### DIRECTIONS FOR THIS TASK
In full and word for word, copy the records that follow.
──────
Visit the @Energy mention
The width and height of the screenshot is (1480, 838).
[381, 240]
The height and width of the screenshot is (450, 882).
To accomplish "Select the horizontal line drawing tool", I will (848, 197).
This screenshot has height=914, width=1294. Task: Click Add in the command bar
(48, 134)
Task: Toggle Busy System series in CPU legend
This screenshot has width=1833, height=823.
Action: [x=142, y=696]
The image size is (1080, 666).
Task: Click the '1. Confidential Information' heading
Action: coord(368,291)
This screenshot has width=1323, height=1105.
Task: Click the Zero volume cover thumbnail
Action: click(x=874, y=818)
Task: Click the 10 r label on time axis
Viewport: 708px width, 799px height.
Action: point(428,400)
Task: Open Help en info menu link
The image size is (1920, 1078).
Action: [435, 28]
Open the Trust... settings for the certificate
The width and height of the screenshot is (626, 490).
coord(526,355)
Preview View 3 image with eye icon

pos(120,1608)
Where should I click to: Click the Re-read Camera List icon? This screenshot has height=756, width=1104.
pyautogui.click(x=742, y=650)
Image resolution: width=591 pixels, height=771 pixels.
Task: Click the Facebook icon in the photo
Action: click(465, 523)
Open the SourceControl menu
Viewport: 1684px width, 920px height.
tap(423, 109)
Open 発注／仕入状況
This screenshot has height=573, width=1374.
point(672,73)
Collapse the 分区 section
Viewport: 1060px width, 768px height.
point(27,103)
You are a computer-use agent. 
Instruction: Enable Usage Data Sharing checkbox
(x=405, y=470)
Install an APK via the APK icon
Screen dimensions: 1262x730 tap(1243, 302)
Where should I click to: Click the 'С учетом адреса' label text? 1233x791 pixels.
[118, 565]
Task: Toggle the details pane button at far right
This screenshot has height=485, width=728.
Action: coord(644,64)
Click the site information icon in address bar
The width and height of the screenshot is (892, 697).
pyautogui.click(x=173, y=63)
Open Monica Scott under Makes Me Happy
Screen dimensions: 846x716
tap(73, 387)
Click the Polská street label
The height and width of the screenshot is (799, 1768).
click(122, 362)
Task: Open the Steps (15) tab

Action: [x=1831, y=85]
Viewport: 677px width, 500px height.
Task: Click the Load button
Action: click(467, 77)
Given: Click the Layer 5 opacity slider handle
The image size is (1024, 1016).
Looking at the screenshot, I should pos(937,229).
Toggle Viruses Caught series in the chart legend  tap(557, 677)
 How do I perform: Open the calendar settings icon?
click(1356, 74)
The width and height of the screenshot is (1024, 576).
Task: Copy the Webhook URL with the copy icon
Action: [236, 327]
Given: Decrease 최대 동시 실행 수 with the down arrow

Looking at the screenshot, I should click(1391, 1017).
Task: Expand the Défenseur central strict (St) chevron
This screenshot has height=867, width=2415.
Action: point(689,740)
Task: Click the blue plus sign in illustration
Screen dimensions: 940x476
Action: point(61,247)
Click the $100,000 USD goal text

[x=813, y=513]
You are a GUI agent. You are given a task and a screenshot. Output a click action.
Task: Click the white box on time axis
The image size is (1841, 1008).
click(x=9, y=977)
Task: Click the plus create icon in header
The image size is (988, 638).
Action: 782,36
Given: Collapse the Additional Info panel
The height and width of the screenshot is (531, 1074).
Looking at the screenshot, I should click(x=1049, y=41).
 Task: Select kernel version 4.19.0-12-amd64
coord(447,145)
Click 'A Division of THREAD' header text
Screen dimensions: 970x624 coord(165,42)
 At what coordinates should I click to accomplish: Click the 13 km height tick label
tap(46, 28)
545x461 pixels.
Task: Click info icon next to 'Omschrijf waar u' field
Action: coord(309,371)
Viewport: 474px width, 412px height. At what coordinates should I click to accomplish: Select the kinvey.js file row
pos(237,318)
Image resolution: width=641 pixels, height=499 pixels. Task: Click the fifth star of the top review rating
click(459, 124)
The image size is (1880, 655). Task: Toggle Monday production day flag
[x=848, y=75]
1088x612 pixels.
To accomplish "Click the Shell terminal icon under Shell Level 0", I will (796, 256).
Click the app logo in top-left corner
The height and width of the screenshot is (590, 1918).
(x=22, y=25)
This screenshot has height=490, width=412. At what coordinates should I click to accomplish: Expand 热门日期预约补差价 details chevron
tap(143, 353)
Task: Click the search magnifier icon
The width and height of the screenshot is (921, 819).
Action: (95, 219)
──────
### RESPONSE FOR THIS EXERCISE
Visit the @Energy mention
The width and height of the screenshot is (1480, 838).
[381, 240]
The height and width of the screenshot is (450, 882).
To accomplish "Select the horizontal line drawing tool", I will (848, 197).
This screenshot has height=914, width=1294. Task: Click Add in the command bar
(48, 134)
Task: Toggle Busy System series in CPU legend
This screenshot has width=1833, height=823.
Action: [x=142, y=696]
The image size is (1080, 666).
Task: Click the '1. Confidential Information' heading
Action: coord(368,291)
This screenshot has width=1323, height=1105.
Task: Click the Zero volume cover thumbnail
Action: click(x=874, y=818)
Task: Click the 10 r label on time axis
Viewport: 708px width, 799px height.
Action: point(428,400)
Task: Open Help en info menu link
The image size is (1920, 1078).
Action: [435, 28]
Open the Trust... settings for the certificate
The width and height of the screenshot is (626, 490).
coord(526,355)
Preview View 3 image with eye icon

pos(120,1608)
Where should I click to: Click the Re-read Camera List icon? This screenshot has height=756, width=1104.
pyautogui.click(x=742, y=650)
Image resolution: width=591 pixels, height=771 pixels.
Task: Click the Facebook icon in the photo
Action: click(465, 523)
Open the SourceControl menu
Viewport: 1684px width, 920px height.
tap(423, 109)
Open 発注／仕入状況
This screenshot has height=573, width=1374.
point(672,73)
Collapse the 分区 section
Viewport: 1060px width, 768px height.
point(27,103)
You are a computer-use agent. 
Instruction: Enable Usage Data Sharing checkbox
(x=405, y=470)
Install an APK via the APK icon
Screen dimensions: 1262x730 tap(1243, 302)
Where should I click to: Click the 'С учетом адреса' label text? 1233x791 pixels.
[118, 565]
Task: Toggle the details pane button at far right
This screenshot has height=485, width=728.
Action: coord(644,64)
Click the site information icon in address bar
The width and height of the screenshot is (892, 697).
pyautogui.click(x=173, y=63)
Open Monica Scott under Makes Me Happy
Screen dimensions: 846x716
tap(73, 387)
Click the Polská street label
The height and width of the screenshot is (799, 1768).
click(122, 362)
Task: Open the Steps (15) tab

Action: [x=1831, y=85]
Viewport: 677px width, 500px height.
Task: Click the Load button
Action: click(467, 77)
Given: Click the Layer 5 opacity slider handle
The image size is (1024, 1016).
Looking at the screenshot, I should pos(937,229).
Toggle Viruses Caught series in the chart legend  tap(557, 677)
 How do I perform: Open the calendar settings icon?
click(1356, 74)
The width and height of the screenshot is (1024, 576).
Task: Copy the Webhook URL with the copy icon
Action: [236, 327]
Given: Decrease 최대 동시 실행 수 with the down arrow

Looking at the screenshot, I should click(1391, 1017).
Task: Expand the Défenseur central strict (St) chevron
This screenshot has height=867, width=2415.
Action: point(689,740)
Task: Click the blue plus sign in illustration
Screen dimensions: 940x476
Action: point(61,247)
Click the $100,000 USD goal text

[x=813, y=513]
You are a GUI agent. You are given a task and a screenshot. Output a click action.
Task: Click the white box on time axis
The image size is (1841, 1008).
click(x=9, y=977)
Task: Click the plus create icon in header
The image size is (988, 638).
Action: 782,36
Given: Collapse the Additional Info panel
The height and width of the screenshot is (531, 1074).
Looking at the screenshot, I should click(x=1049, y=41).
 Task: Select kernel version 4.19.0-12-amd64
coord(447,145)
Click 'A Division of THREAD' header text
Screen dimensions: 970x624 coord(165,42)
 At what coordinates should I click to accomplish: Click the 13 km height tick label
tap(46, 28)
545x461 pixels.
Task: Click info icon next to 'Omschrijf waar u' field
Action: coord(309,371)
Viewport: 474px width, 412px height. At what coordinates should I click to accomplish: Select the kinvey.js file row
pos(237,318)
Image resolution: width=641 pixels, height=499 pixels. Task: Click the fifth star of the top review rating
click(459, 124)
The image size is (1880, 655). Task: Toggle Monday production day flag
[x=848, y=75]
1088x612 pixels.
To accomplish "Click the Shell terminal icon under Shell Level 0", I will (796, 256).
Click the app logo in top-left corner
The height and width of the screenshot is (590, 1918).
(x=22, y=25)
This screenshot has height=490, width=412. At what coordinates should I click to accomplish: Expand 热门日期预约补差价 details chevron
tap(143, 353)
Task: Click the search magnifier icon
The width and height of the screenshot is (921, 819).
Action: (95, 219)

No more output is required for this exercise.